Сначала я была даже рада ее внедрению, мне надоели разговоры о смысле жизни вместо самой жизни, и мне нравилось, когда Лене было перед кем блеснуть. Мила казалась мне идеальной партнершей для перепалок: их споры звучали не хуже, чем походное
— Мила, по–моему, он влюбился в тебя! — ликовала я на зрительской трибуне. — Почему ты с ним так безжалостна?
— Ирина, если я тоже влюблюсь, тебе это не понравится. Для меня любовь — страсть, а не переписка с друзьями.
Наш школьный роман с расставанием на два года и свадьбой в восемнадцать лет казался Миле неубедительным. На первом курсе она подтрунивала над тем, что я вяжу модный шарф для жениха. Я связала больше трех метров, а Мила спрашивала, каждую ли петельку я провязываю с одинаковым чувством. Ей многое в нашей жизни казалось неубедительным: наше кулинарное усердие, наши байдарки, лыжи, друзья, даже наша одежда — ей было странно, что мы одеваемся, как пижоны. Не справляясь с ее насмешками, я стремилась в привычное русло, развлекала любимыми байками: про речку Вишеру, про Галку со Славочкой…

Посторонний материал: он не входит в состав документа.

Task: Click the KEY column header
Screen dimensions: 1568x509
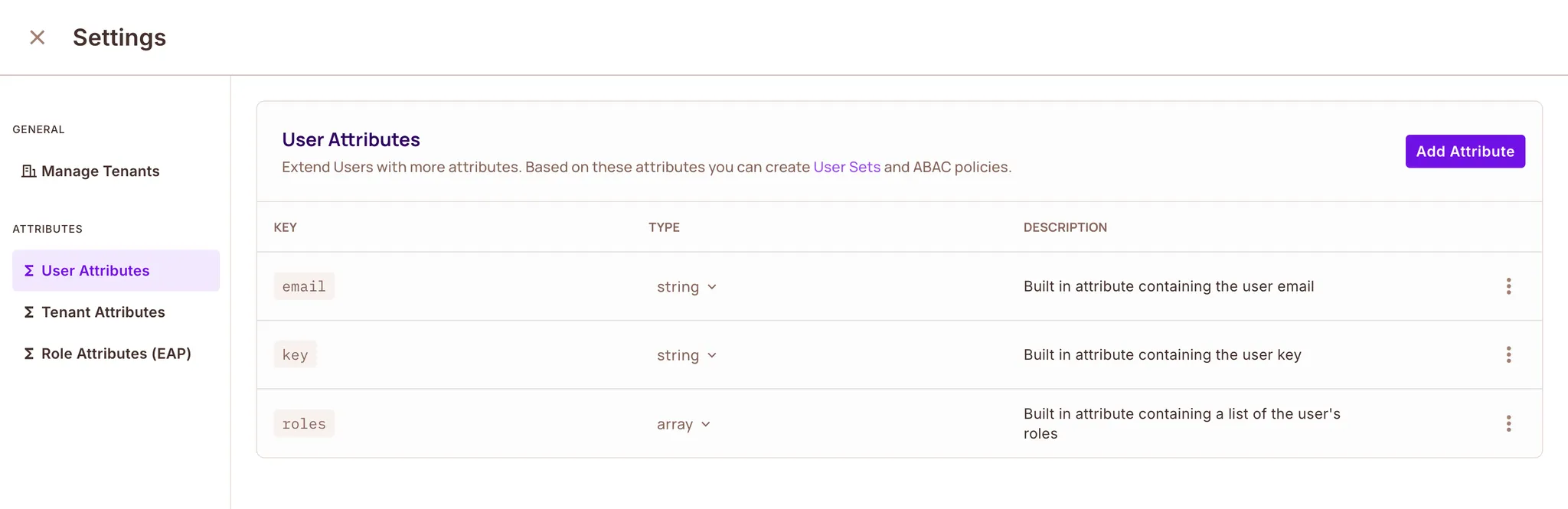Action: coord(285,227)
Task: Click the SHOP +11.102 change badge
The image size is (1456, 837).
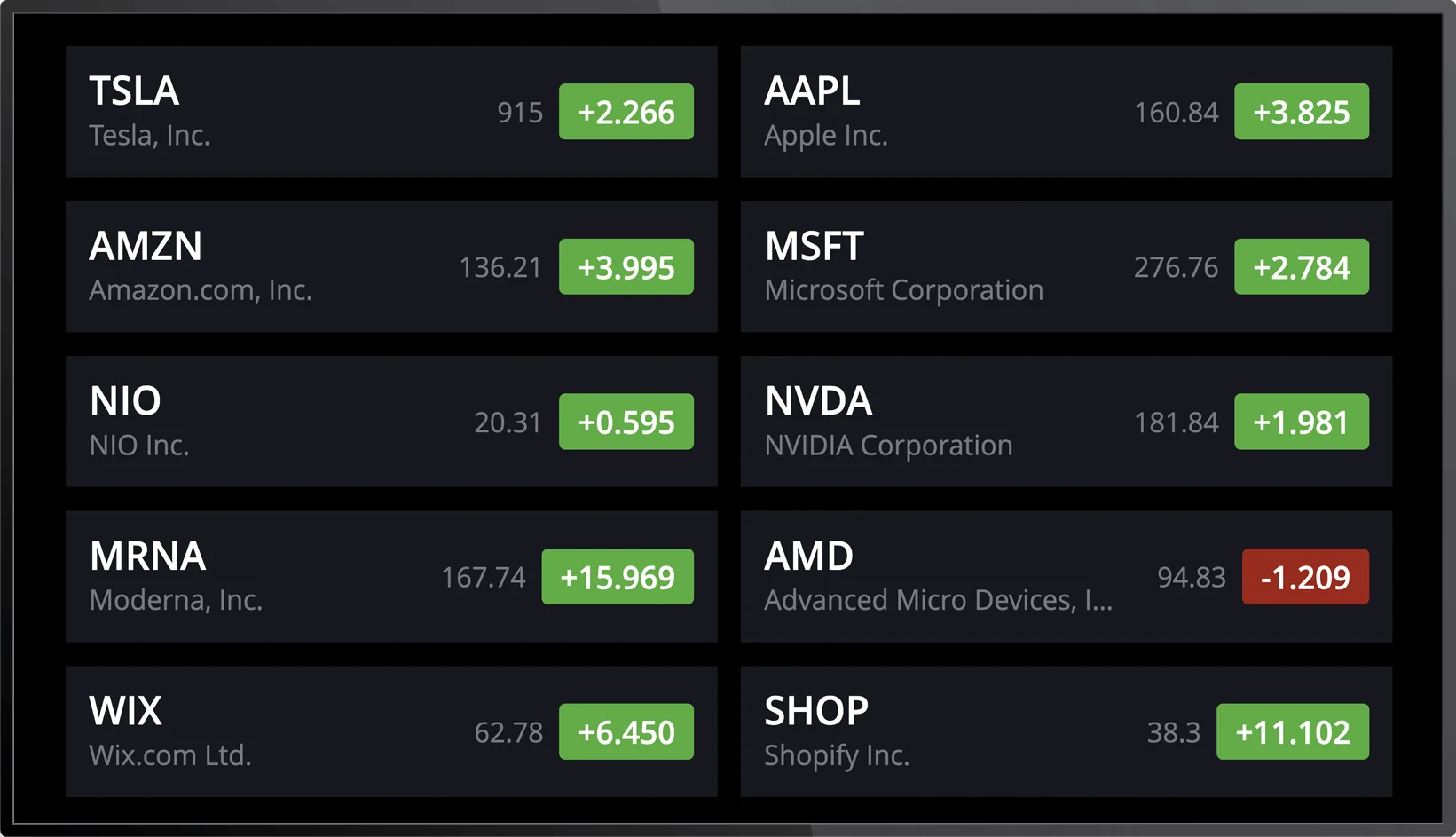Action: pyautogui.click(x=1292, y=732)
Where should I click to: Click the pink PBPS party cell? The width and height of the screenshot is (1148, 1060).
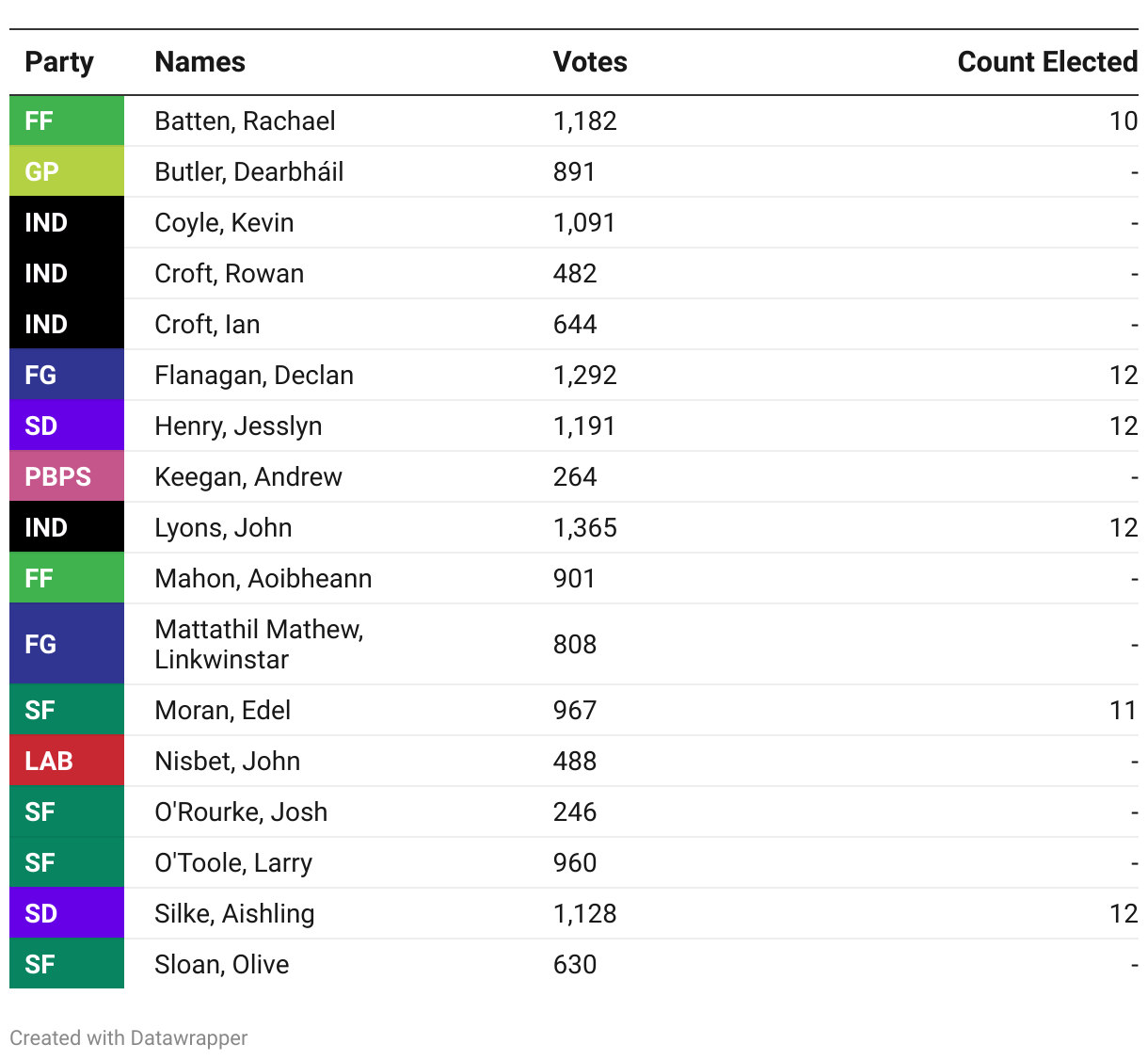[67, 476]
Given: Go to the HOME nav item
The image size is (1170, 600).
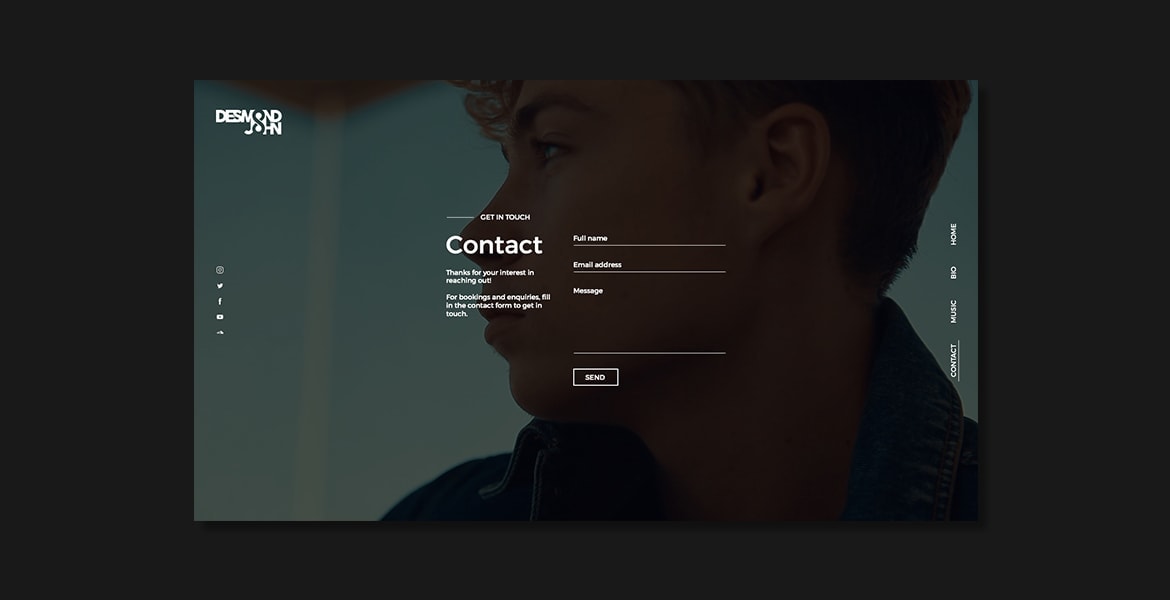Looking at the screenshot, I should (953, 234).
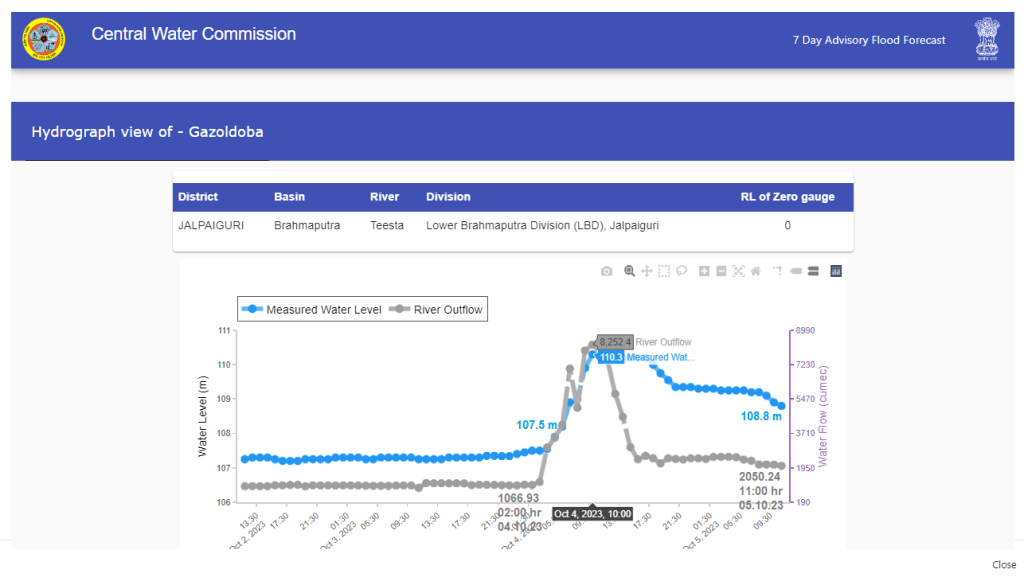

— Вы уже полгода мне рассказываете про совершенно незнакомого Ганина, — ворчала Мила, — и еще про походы и ваш школьный роман.
— Так это же лучшее, что у нас в жизни было! — оправдывалась я. Я старалась играть хорошую девочку, но Лене все больше нравилась исполнительница другой роли… Она ходила по общежитию в красном халате с воланами, она завела ухажеров и, покуривая, разбирала их достоинства:
— Вот Жорж — абсолютный брюнет. Негр. Кажется, должен быть страстным, а такой ласковый…
— Мила, что ты говоришь… — смущалась я.
Она красиво выгибала бровь.
— А что, по–твоему, должна говорить женщина, которую не любит муж?
— Да он любит тебя, Гоша, скажи…
— Перестань, — Мила морщилась, как от боли.
«Жизнь богаче морального кодекса сестер Каменских!» — воспитывал Леня, он дулся, что я не отдалась ему до свадьбы, и дразнил меня в честь моей мамы девушкой Каменских. Я уже знала, что жизнь богаче любого морального кодекса, но на этот раз у меня была невыигрышная позиция. Я замечала, как Леня оживляется с приходом Милы, она замечала мой настороженный взгляд… Легко, когда ревнуют к тебе. Пожмешь плечиками — просто слушали музыку… Я свела их с Галочкой и со Славкой, но Гоша с Милой остались Лениной компанией. Я невзлюбила их дверь с бульдогом. Я пропадала на ЭВМ, а у них была пишущая машинка, пластинки, свечи, умные разговоры. Лене хотелось завоевать Милу хотя бы как читательницу, но ей не нравился даже Кушнер!
— Это просто какой–то Скушнер, — возвращала она сборник с бахромой Лениных закладок, — зачем писать стихи о скатерти?
Леня бился за Кушнера, как бьются за единственную любовь.
— Случилось страшное, — призналась как–то Мила, — мне понравился Кушнер.